Struggles for Permanent Makeup Practitioners #2
Struggle My client said she shouldn’t have to pay for her permanent makeup touch-up.
My response…I dislike talking money with my clients. This should be done previously on the phone either by you, if you do not employ a receptionist, or your receptionist but NEVER at the time of procedure. A fair price should have been agreed upon prior to the arrival of your client. They can send a selfie for you to see what is involved if it is a touch up, visit.
It is best to have a price chart or menu of services on your web site. It can appear something like this.
- 6-month touch-up $200.00
- 1-yr. touch-up, $250.00
- 2-yr. touch-up, $350.00
- 3-yr. touch-up, $450.00
This is just to give you an idea on setting up a FIRM pricing for your clientele and prevent them from trying to have you reduce their price after you have finished their procedure. I urge you to not fall into this trap and sooner or later someone will attempt to have you do so and you will remember these words…NO, NO, NO. Your work is work the value you place on it. Do not allow this to occur.
You all know what your demographics are and what your area will bring. Whatever that is, stick with it!
Remember…Always use the price you want to charge one day as your regular price and make the actual price you are charging, a special price for a holiday, a season, etc. For instance: Regular Price, $600.00, Spring Special, $399.00. Always place an expiration on this special. You need to have a Call-To-Action. Got it???

Data below
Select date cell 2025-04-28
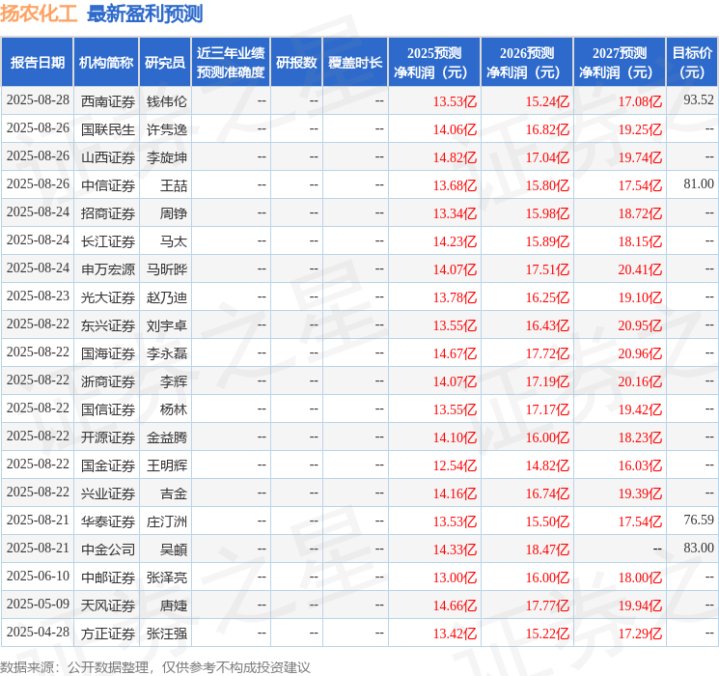 tap(38, 632)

Assignment
Retype the stretch of the permanent makeup text from "- 6-month touch-up" through "stick with it!". None of the lines are needed here.

Your solution
- 6-month touch-up $200.00
- 1-yr. touch-up, $250.00
- 2-yr. touch-up, $350.00
- 3-yr. touch-up, $450.00
This is just to give you an idea on setting up a FIRM pricing for your clientele and prevent them from trying to have you reduce their price after you have finished their procedure. I urge you to not fall into this trap and sooner or later someone will attempt to have you do so and you will remember these words…NO, NO, NO. Your work is work the value you place on it. Do not allow this to occur.
You all know what your demographics are and what your area will bring. Whatever that is, stick with it!